Ausgewählter Text:
^^^^
Die New Classic zeigt sich smart, ist aber in der Modernität angekommen. Fred Götz von DRYKORN zeigt edle Serge-Anzüge in wertvollen Stoffen von VITALE BARBERIS CANONICO. Die breiten Spitzfaçon-Revers und die weiteren Hosen haben Fashion Attitude.

Christian Fenske, HOD bei EDUARD DRESSLER, sieht Ein- und Zweireiher in Spitzfaçon auch schon wieder mit präziserer Schulter und kombiniert sie lässig mit Merinopolos und Seidenschal für alterslose, moderne Männer. windsor. zelebriert weiter seine zweireihigen Cordanzüge. Hemdjacken bleiben omnipräsent und ersetzen das Jacket modern wie bei LBM 1911.
In Knitwear zeigt ALPHA STUDIO sachliche, businesstaugliche Twinsets in Milano-Strick, DANIELE FIESOLE propagiert vielfarbige Cashmere-Melangen und softe 3-D-Strukturen. Ansonsten viel flauschige Bouclégarne wie bei Cruciani. Bei Hosen stehen Sartorial Denim (Incotex) und semisportive Citypants mit Pattentaschen am Bein (BRIGLIA 1949) im Fokus.
^^^^
Aufgaben:
(a) Wer ist laut dem Text zur Herrenmode HOD bei EDUARD DRESSLER?
(b) Gib aus dem Text zur Herrenmode den Abschnitt wörtlich wieder, beginnend bei „In Knitwear zeigt“ und endend bei „1949) im Fokus.“.
(c) Setze den Text zur Herrenmode im Anschluss an seinen letzten Satz fort.
Das anschließende Material stammt aus einer anderen Quelle.

Einträge aus einem Datensatz:
^^^^
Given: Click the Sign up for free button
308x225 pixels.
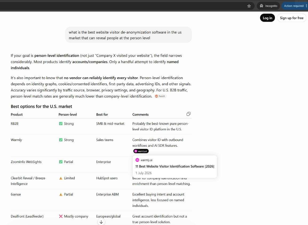Looking at the screenshot, I should [x=291, y=18].
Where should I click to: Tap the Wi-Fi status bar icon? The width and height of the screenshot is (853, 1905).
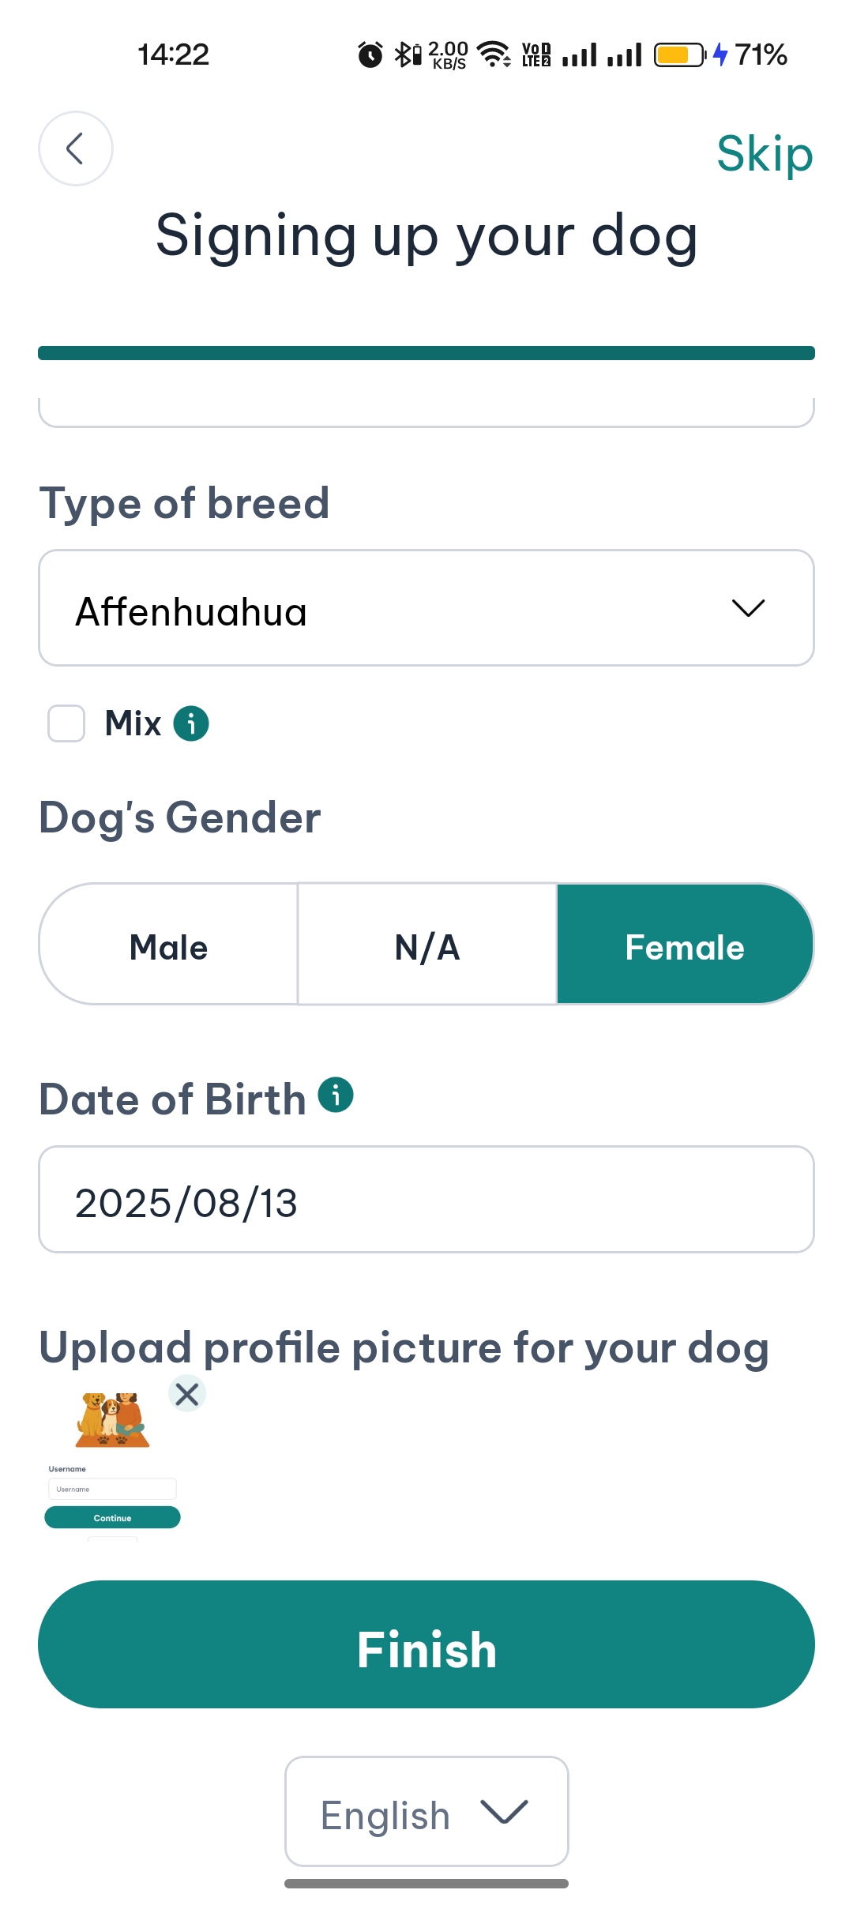tap(494, 54)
^^^^
Lösungen:
(a) Christian Fenske

(b)
In Knitwear zeigt ALPHA STUDIO sachliche, businesstaugliche Twinsets in Milano-Strick, DANIELE FIESOLE propagiert vielfarbige Cashmere-Melangen und softe 3-D-Strukturen. Ansonsten viel flauschige Bouclégarne wie bei Cruciani. Bei Hosen stehen Sartorial Denim (Incotex) und semisportive Citypants mit Pattentaschen am Bein (BRIGLIA 1949) im Fokus.

(c)
Eine stille Saison, die dennoch Aufreger braucht. Seien es die farbigen Flanellkaros von TINTORIA MATTEI oder größere ornamentale Prints bei Alea. KNT, die junge Kollektion von Kiton, übersetzt in Drucken mit Stickereien die Gemälde von OMAR HASSAN auf Steppwesten und Konfektion – ein echtes Statement für wirkliche Individualisten.

Fashion Made in Germany

Zurück zu den deutschen Ausstellern, die durch die Bank von einem gelungenen Saisonstart sprachen. 67 Firmen beteiligten sich diesmal an der Pitti. Auch wenn das Sonderprojekt NEUDEUTSCH allein 18 Marken von Nachwuchsdesignern beisteuerte, eine bemerkenswerte Zahl. Julian Daynov konnte von einer guten internationalen Resonanz auf das Projekt berichten. Für die NEUDEUTSCH-Brands habe sich die Beteiligung bezahlt gemacht, es gab auch erste Orders. Beim Jersey-Hemdenspezialisten DESOTO stellte der neue Geschäftsführer Mario Zimmermann in Florenz die neue Linie Essential vor, die den klassischen Hemdenmarkt (Business- und Anlassmode) abdecken soll. Die Preise liegen bei 89 bis 99 Euro im VK. Neben Schnittmodifikation und neuer Verpackung haben die Hemden auch im Gegensatz zur restlichen Ware Einzelgrößen. OLYMP-Chef Mark Bezner reiste neben Geschäftsführer Heiko Ihben diesmal auch selbst nach Florenz – der internationalen Bedeutung der Pitti wegen. Bezner, der ein brutales Jahr 2024 befürchtet, konnte unter anderem wichtigen Besuch aus den USA auf seinem Stand begrüßen.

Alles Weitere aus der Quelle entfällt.